§ CHALLENGE:
Pick up the passage below on how phone carriers price text messages and continue writing from its last sentence.

In a word: legacy. Historically phone companies had very little in common with book publishers and television broadcasters. Lucrative industries formed organically around each technology. Each industry grew apart. Public libraries sprung up to allow people to share printed materials. Visitors could use any book in the building, and most were eligible to be taken home for a period of time, often free of charge. It is quite hard to imagine public libraries offering to loan computer software to take home (or download) and use for a specified period of time. These separate industries grew in different directions, and this leads to the redundancy, hassle, and inefficiency we find today.

One obvious example of bit-gouging is the price which U.S. cellular telephone service providers charge for text messaging (SMS). A service plan of $59 per month will give you 1000 minutes of talk time and a free phone on TMobile, but text messages cost 10 - 20 cents each. And fees are levied for a sent message as well as a received one. So with these numbers, a minute of speech costs ~5.9 cents, while a text message costs 20-40 cents. The number of bits in a text message is much smaller (at a max of 160 characters, the maximum text message is only 1280 bits). A minute of speech (audio) on the other hand is on the order of 4 MB before compression. Therefore, one minute of speech contains roughly 3000 times the number of bits as a text message, but the cell providers charge over 5 times as much for the text message.

So how can the cell providers get away with this? Simple: they charge what people are willing to pay. With so many different bit channels available to us today and the growing adoption of smart phones, I suggest using email messages in place of text messaging. Granted, this may not be a smart choice if your provider charges for data downloads by the bit. With growing support for push notification, this is becoming the seamless experience that SMS is praised for. The point is, the industries that served and sold us bits in the past are quickly getting in the way of themselves.

§ DATA LINES:
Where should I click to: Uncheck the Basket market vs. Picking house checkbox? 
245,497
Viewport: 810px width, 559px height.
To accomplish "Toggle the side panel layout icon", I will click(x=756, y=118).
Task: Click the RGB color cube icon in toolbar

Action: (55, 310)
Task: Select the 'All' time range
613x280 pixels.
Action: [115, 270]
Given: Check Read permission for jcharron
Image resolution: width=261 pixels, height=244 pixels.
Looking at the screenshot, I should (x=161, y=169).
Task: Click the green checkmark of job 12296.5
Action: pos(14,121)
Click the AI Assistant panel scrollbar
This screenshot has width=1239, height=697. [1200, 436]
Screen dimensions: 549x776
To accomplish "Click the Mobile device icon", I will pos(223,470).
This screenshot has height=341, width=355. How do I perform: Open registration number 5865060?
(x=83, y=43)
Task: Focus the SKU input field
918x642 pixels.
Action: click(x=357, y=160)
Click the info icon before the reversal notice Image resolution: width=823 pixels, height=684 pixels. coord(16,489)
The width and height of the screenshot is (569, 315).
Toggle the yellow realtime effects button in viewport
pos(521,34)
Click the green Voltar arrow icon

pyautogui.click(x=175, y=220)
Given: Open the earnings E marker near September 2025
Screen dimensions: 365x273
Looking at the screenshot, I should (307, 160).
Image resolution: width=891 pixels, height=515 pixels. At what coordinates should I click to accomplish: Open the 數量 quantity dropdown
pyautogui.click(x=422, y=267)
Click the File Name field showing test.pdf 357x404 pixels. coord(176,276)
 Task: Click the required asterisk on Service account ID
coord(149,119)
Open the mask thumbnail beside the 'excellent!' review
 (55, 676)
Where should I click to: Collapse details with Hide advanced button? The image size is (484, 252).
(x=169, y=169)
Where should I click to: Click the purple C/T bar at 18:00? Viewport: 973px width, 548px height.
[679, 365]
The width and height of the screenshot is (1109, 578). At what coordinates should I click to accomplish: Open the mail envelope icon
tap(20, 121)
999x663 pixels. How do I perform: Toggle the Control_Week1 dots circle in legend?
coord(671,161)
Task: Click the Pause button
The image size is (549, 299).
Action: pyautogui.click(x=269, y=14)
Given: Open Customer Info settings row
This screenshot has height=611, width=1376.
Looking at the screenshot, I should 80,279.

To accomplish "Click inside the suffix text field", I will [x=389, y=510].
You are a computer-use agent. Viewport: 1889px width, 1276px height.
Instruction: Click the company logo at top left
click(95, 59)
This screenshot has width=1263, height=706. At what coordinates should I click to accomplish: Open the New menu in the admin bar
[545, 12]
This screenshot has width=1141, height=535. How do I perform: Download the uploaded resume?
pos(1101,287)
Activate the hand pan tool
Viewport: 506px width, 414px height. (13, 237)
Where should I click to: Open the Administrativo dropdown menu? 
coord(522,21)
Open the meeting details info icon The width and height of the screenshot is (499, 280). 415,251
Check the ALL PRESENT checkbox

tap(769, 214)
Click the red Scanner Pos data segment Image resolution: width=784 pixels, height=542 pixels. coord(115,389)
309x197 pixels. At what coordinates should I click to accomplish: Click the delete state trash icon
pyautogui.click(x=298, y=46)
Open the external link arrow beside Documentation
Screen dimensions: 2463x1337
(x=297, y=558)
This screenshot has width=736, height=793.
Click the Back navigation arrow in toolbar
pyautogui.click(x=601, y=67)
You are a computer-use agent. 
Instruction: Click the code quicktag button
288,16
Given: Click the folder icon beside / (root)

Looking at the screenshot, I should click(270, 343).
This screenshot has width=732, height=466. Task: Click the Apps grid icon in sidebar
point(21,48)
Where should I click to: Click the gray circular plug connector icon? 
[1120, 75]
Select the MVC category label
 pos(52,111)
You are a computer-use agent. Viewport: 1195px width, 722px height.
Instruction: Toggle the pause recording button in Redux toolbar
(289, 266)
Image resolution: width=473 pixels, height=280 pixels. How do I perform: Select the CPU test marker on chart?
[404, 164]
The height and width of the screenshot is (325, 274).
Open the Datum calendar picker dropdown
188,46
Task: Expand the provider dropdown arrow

§ ANSWER TO THE TASK:
Industrial protection of the bit channels leads to frustrating attempts at DRM. I certainly do not condone piracy. AAA games can cost development studios up to 50 million dollars to create. They obviously rely on sales to stay in business. One of my first experiences with DRM is with the game Where in Time is Carmen San Diego. The game included a ~1000 page printed encyclopedia in the game box. When starting the game (from a DOS prompt no less) the program required the user to look up key words in the encyclopedia to begin playing. This is based on the premise that copying the game disks is easy, but copying a 1000 page printed book is difficult. At the time this seemed a huge hassle. Today we would be thankful for such a transparent user experience.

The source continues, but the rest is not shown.